The results of her multiple linear regression are as follows:

(b) Write a complete equation for the multiple linear regression that incorporates the estimated coefficients provided by the second regression output.Define in words all the variables used in the equation. Do the signs of the regression coefficients make sense? Why or why not?
Solution:
Y = α + β0X1 + β0X2 + ε

Y = 2.3886 + 0.6757X1 + 1.6729X2 + ε

Where Y - dependent variable of the study, that is, number of households who tunes a particular channel,
X1 - Number of households (in 10,000s) with television in broadcast area.
X2 - whether a station broadcast on VHF.
Ε - Error term (Predicted - Observed)

Yes the signs of regression coefficients make sense because if the coefficient is positive then we can say that the dependent variable (number of households who tunes a particular channel) has a positive relation with the independent variables (X1 or X2) whose coefficient is positive. This means when the independent variable increases then the dependent variable will also be increased. If the coefficient is negative then we can say that the particular independent variable whose coefficient is negative increases then we would expect the dependent variable in a decreasing intend.

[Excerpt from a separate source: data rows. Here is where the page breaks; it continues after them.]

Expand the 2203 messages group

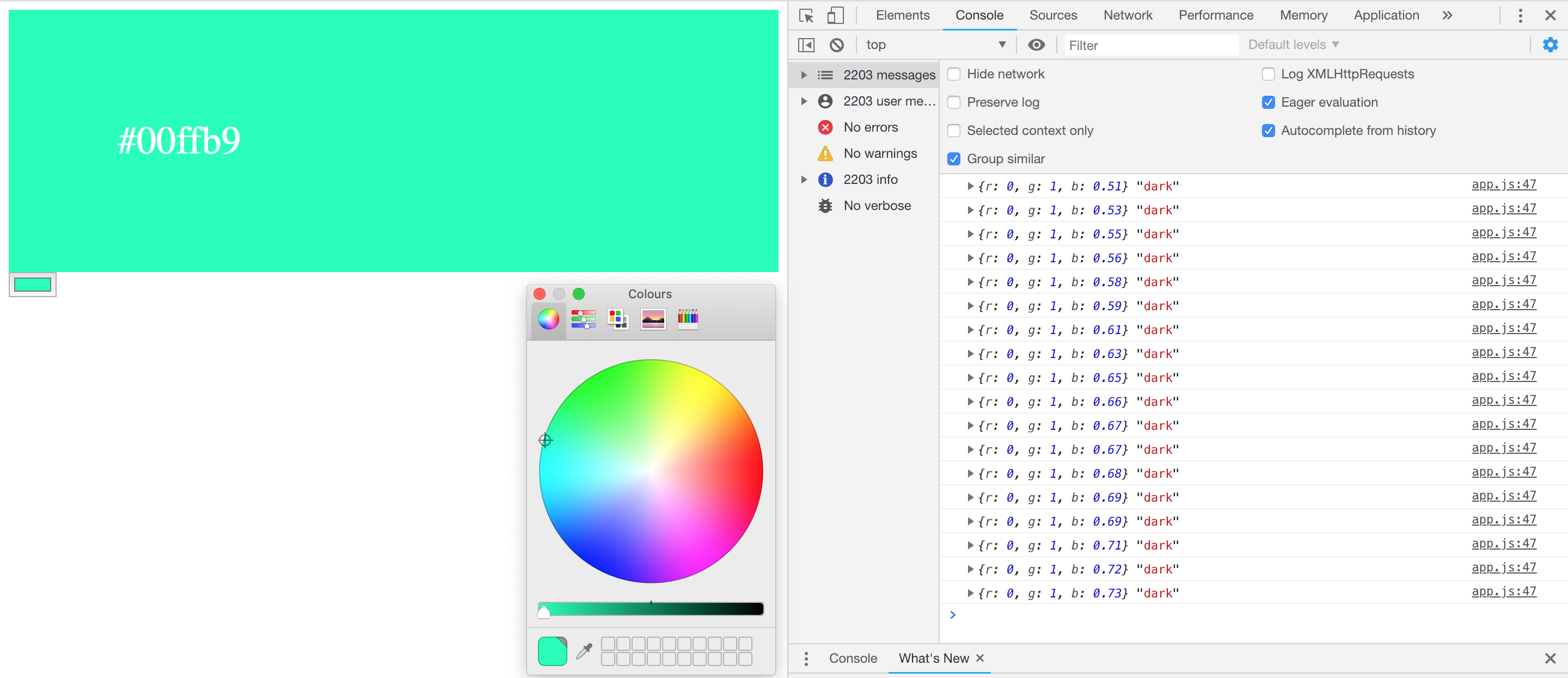pyautogui.click(x=804, y=75)
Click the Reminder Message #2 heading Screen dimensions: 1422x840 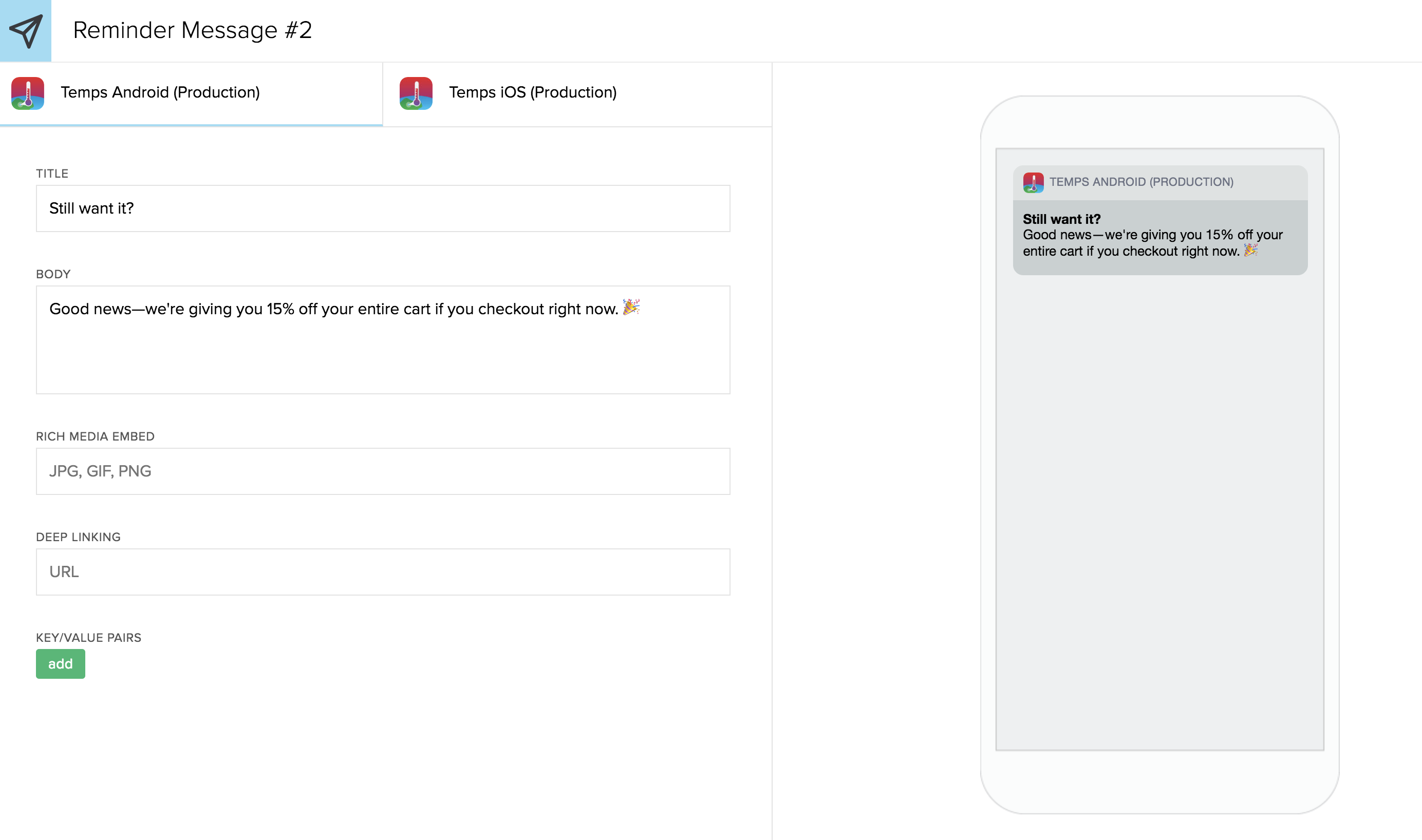193,31
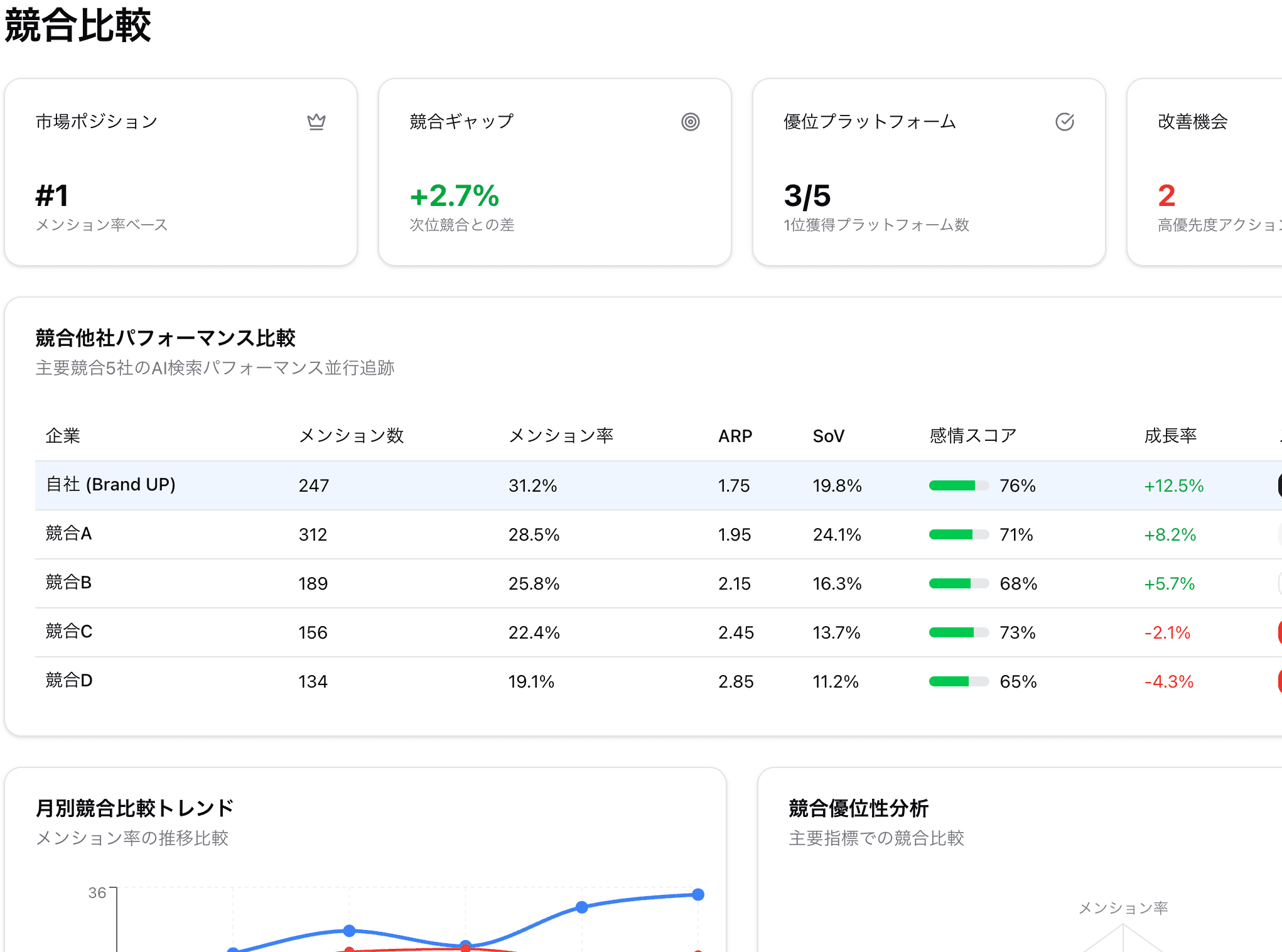Image resolution: width=1282 pixels, height=952 pixels.
Task: Open the 市場ポジション #1 summary card
Action: pos(181,172)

(c) What are the degrees of freedom of the second regression model? Compute the 98% confidence interval for its "Number of Households" and "UHF/VHF" coefficients.
Solution:
The degree of freedom for regression model is given by the number of coefficients minus one. Here we have 3 coefficients (including intercept), so 3 -1 =2 degrees of freedom will be followed by the regression model.
The confidence interval for the t-distribution is given by the formula,

β0 ±S.E * t α, df

Where β0 is the regression coefficient (0.6757), SE is the Standard Error (0.2060) and α represents the Significance level (1-0.98/2 = 0.02/2 = 0.01) and df is the degree of freedom (n-k, where n is the number of observations and k is the number of coefficients, 25-3 =22). By plugging in all the values into the formula we get,

0.6757 ± 0.2060 * 2.8188

Therefore the confidence interval for the number of house holds is (0.0950272, 1.2564).

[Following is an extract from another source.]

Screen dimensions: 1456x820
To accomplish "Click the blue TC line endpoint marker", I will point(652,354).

Similarly for the VHF, UHF we have the confidence interval as,

1.6729 ± 0.2665 * 2.8188

(0.9217, 2.4241)

(d) Below are residual plots that Radhika has produced based on the second regression model. Do you see any problems with the model based on looking these plots? Why or why not?

Solution:
From the Plot1 we have not realized any particular pattern, that is, all the values randomly distributed over the line or Zero. So we may say that error is randomly distributed.

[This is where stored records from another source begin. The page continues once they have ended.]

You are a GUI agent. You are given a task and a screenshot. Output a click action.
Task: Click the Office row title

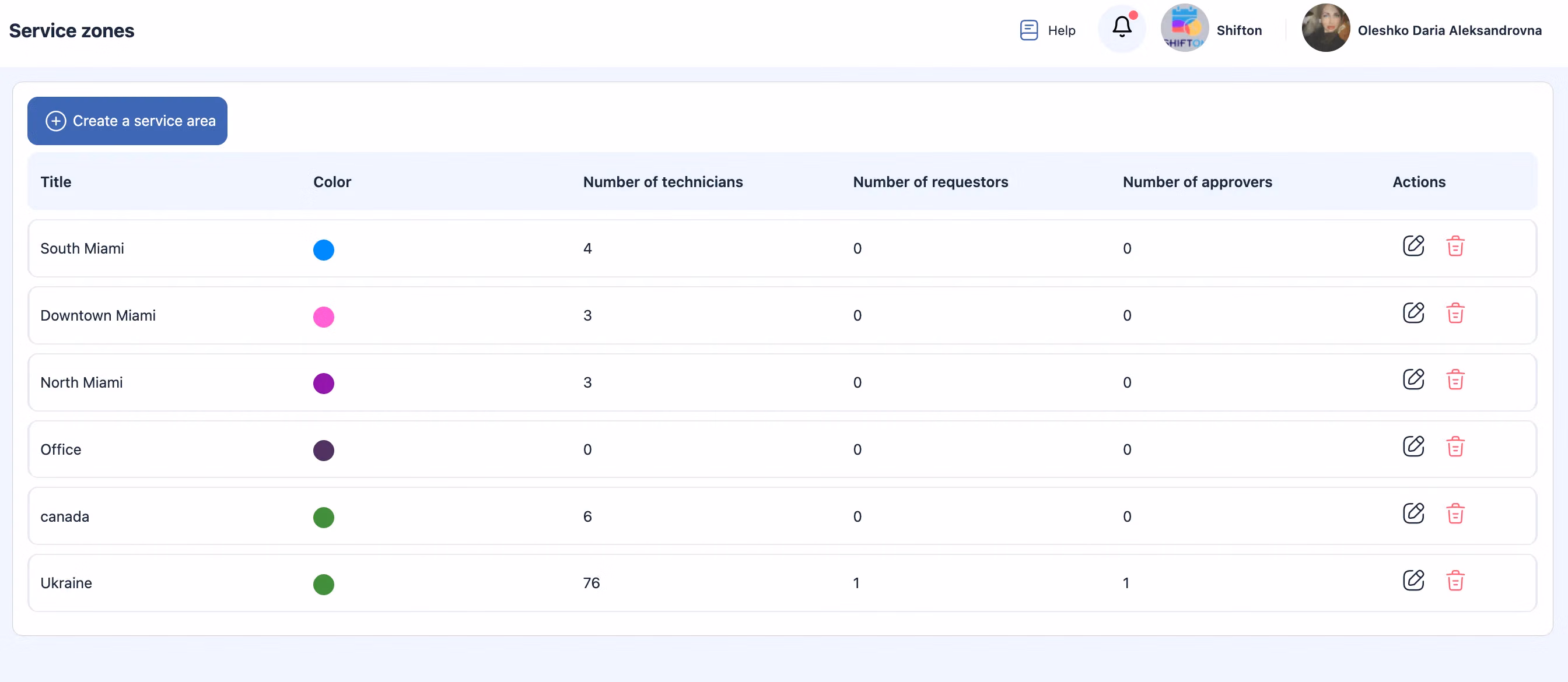click(60, 449)
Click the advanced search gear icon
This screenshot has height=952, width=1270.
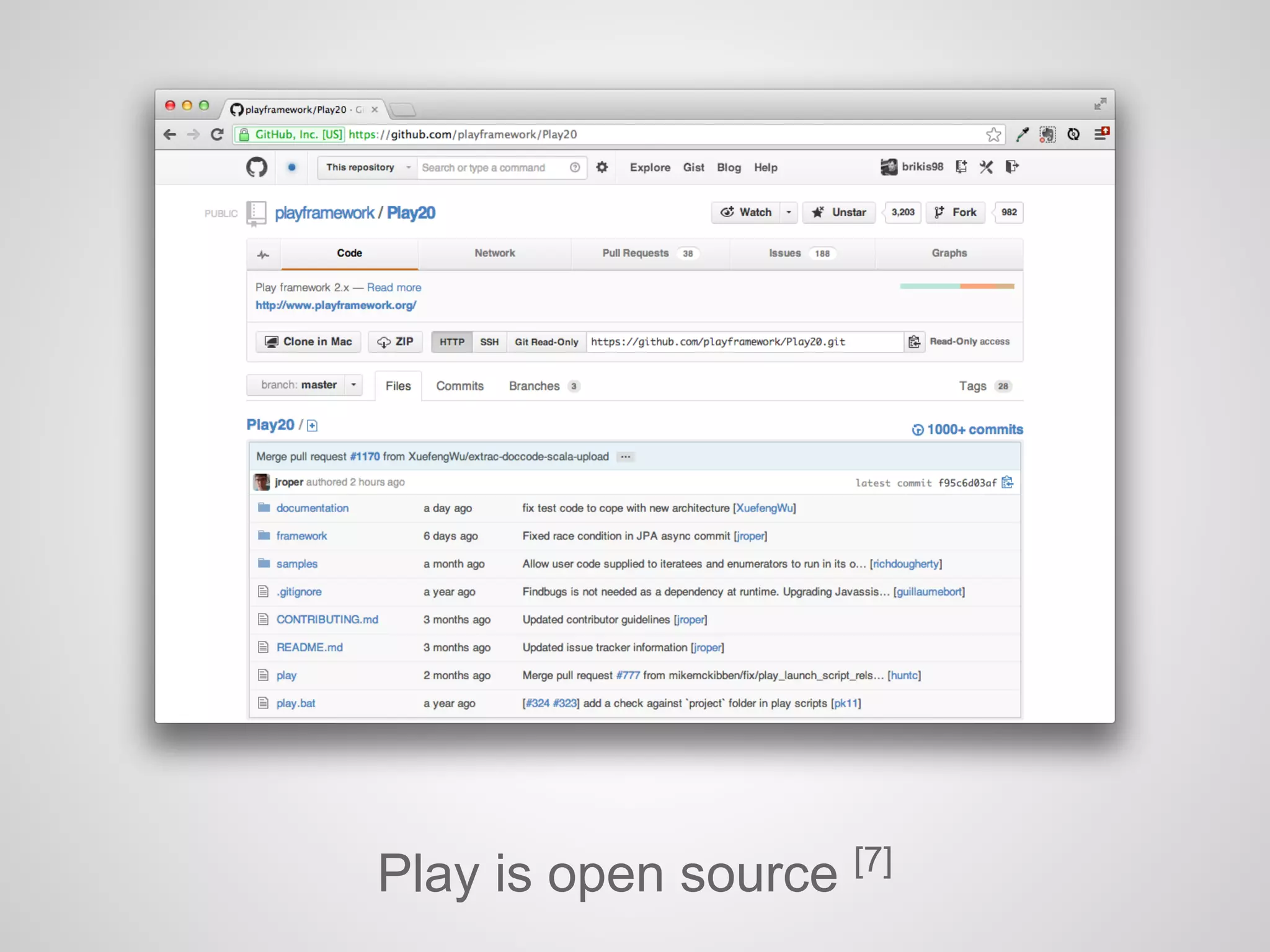pos(602,167)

From the plot2 similar inference can be drawn. Since the variable UHF, VHF is a dummy variable we observe a plot like two separate lines but in fact this is also evenly distributed over the middle line so we say that the assumption for error is not violated.

Similarly in Plot3 we have the residuals above and below the zero which are not more distributed inside a particular interval so this too confirms the assumption of normality of the error.
Since no assumptions of regression are violated we can consider this as a good model.

(e) Radhika has computed the sample correlation of the data for "Number of Households" and "UHF/VHF" data. The results of Radhika's correlation computations are shown below.

Number of Households (10,000s) UHF, VHF
Number of Households (10,000s) 1.0000
UHF, VHF 0.0730 1.0000

Do these numbers indicate any possible problems with the regression? Why or why not? In order to check to validity of the second regression model, describe what additional test you would perform, and why.

Solution:
Above correlation matrix allow us to verify the problem of multicollinearity. As a rule if any two independent variables are more correlated (cutoff is 0.8 or -0.8, so above 0.8 or below -0.8) we confirm there is a problem of multicollinearity. But in our case the correlation between Number of households and UHF, VHF is 0.0730 which confirms us that there is no problem of multicollinearity which is another proof for a good model.

The additional test to validate the regression model is durbin-watson test which is useful to know whether the variables are autocorrelated or not because the independence assumption of the regression is based on the autocorrelation. If the autocorrelation exists between the variable then that will suggest us the violation of independence.